TASK TO COMPLETE
All of the listing should be transcribed exactly.

INPUT

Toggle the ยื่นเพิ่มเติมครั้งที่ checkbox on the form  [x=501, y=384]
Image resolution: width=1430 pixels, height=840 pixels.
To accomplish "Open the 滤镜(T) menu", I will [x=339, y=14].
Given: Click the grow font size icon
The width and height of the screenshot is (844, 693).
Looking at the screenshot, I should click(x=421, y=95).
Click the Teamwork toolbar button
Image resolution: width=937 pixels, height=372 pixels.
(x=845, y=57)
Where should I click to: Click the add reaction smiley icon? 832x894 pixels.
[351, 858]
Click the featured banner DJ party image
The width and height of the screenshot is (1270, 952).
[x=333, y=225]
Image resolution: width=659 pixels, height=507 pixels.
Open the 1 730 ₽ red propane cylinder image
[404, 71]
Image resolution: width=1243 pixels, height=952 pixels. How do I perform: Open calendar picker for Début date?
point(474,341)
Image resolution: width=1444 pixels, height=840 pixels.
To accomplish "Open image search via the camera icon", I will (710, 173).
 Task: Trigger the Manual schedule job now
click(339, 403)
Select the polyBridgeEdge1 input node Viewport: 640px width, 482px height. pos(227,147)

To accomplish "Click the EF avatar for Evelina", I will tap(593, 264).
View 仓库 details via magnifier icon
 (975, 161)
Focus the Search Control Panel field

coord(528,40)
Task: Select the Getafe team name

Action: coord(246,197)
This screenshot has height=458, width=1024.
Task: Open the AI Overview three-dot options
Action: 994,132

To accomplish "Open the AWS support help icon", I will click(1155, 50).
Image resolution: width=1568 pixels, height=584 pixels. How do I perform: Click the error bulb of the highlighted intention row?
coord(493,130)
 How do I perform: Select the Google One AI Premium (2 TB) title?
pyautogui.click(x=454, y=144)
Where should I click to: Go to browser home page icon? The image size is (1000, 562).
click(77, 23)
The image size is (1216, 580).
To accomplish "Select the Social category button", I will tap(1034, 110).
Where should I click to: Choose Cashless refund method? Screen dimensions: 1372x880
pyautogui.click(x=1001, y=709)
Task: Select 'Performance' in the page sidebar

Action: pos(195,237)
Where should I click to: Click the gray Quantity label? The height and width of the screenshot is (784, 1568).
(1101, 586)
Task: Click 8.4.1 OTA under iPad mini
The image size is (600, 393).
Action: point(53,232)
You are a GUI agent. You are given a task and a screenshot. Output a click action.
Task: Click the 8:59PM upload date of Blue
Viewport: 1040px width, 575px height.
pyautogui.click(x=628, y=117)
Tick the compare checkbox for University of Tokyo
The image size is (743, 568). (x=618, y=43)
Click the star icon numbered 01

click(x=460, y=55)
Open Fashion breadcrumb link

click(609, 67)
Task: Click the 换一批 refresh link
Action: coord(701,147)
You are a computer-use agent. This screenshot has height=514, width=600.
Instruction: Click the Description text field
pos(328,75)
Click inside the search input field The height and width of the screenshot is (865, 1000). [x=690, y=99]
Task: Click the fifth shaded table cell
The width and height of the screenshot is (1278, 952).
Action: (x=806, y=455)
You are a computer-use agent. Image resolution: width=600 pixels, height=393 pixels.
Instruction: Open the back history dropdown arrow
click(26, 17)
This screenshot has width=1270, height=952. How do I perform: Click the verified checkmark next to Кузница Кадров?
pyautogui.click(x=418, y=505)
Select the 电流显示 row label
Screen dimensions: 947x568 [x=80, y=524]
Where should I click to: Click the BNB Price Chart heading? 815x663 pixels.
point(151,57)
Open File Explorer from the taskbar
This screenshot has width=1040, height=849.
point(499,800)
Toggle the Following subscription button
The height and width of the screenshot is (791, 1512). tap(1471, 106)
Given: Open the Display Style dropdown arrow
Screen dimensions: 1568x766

WRITTEN RESPONSE
Toggle the ยื่นเพิ่มเติมครั้งที่ checkbox on the form  [x=501, y=384]
Image resolution: width=1430 pixels, height=840 pixels.
To accomplish "Open the 滤镜(T) menu", I will [x=339, y=14].
Given: Click the grow font size icon
The width and height of the screenshot is (844, 693).
Looking at the screenshot, I should click(x=421, y=95).
Click the Teamwork toolbar button
Image resolution: width=937 pixels, height=372 pixels.
(x=845, y=57)
Where should I click to: Click the add reaction smiley icon? 832x894 pixels.
[351, 858]
Click the featured banner DJ party image
The width and height of the screenshot is (1270, 952).
[x=333, y=225]
Image resolution: width=659 pixels, height=507 pixels.
Open the 1 730 ₽ red propane cylinder image
[404, 71]
Image resolution: width=1243 pixels, height=952 pixels. How do I perform: Open calendar picker for Début date?
point(474,341)
Image resolution: width=1444 pixels, height=840 pixels.
To accomplish "Open image search via the camera icon", I will (710, 173).
 Task: Trigger the Manual schedule job now
click(339, 403)
Select the polyBridgeEdge1 input node Viewport: 640px width, 482px height. pos(227,147)

To accomplish "Click the EF avatar for Evelina", I will tap(593, 264).
View 仓库 details via magnifier icon
 (975, 161)
Focus the Search Control Panel field

coord(528,40)
Task: Select the Getafe team name

Action: coord(246,197)
This screenshot has height=458, width=1024.
Task: Open the AI Overview three-dot options
Action: 994,132

To accomplish "Open the AWS support help icon", I will click(1155, 50).
Image resolution: width=1568 pixels, height=584 pixels. How do I perform: Click the error bulb of the highlighted intention row?
coord(493,130)
 How do I perform: Select the Google One AI Premium (2 TB) title?
pyautogui.click(x=454, y=144)
Where should I click to: Go to browser home page icon? The image size is (1000, 562).
click(77, 23)
The image size is (1216, 580).
To accomplish "Select the Social category button", I will tap(1034, 110).
Where should I click to: Choose Cashless refund method? Screen dimensions: 1372x880
pyautogui.click(x=1001, y=709)
Task: Select 'Performance' in the page sidebar

Action: pos(195,237)
Where should I click to: Click the gray Quantity label? The height and width of the screenshot is (784, 1568).
(1101, 586)
Task: Click 8.4.1 OTA under iPad mini
The image size is (600, 393).
Action: point(53,232)
You are a GUI agent. You are given a task and a screenshot. Output a click action.
Task: Click the 8:59PM upload date of Blue
Viewport: 1040px width, 575px height.
pyautogui.click(x=628, y=117)
Tick the compare checkbox for University of Tokyo
The image size is (743, 568). (x=618, y=43)
Click the star icon numbered 01

click(x=460, y=55)
Open Fashion breadcrumb link

click(609, 67)
Task: Click the 换一批 refresh link
Action: coord(701,147)
You are a computer-use agent. This screenshot has height=514, width=600.
Instruction: Click the Description text field
pos(328,75)
Click inside the search input field The height and width of the screenshot is (865, 1000). [x=690, y=99]
Task: Click the fifth shaded table cell
The width and height of the screenshot is (1278, 952).
Action: (x=806, y=455)
You are a computer-use agent. Image resolution: width=600 pixels, height=393 pixels.
Instruction: Open the back history dropdown arrow
click(26, 17)
This screenshot has width=1270, height=952. How do I perform: Click the verified checkmark next to Кузница Кадров?
pyautogui.click(x=418, y=505)
Select the 电流显示 row label
Screen dimensions: 947x568 [x=80, y=524]
Where should I click to: Click the BNB Price Chart heading? 815x663 pixels.
point(151,57)
Open File Explorer from the taskbar
This screenshot has width=1040, height=849.
point(499,800)
Toggle the Following subscription button
The height and width of the screenshot is (791, 1512). tap(1471, 106)
Given: Open the Display Style dropdown arrow
Screen dimensions: 1568x766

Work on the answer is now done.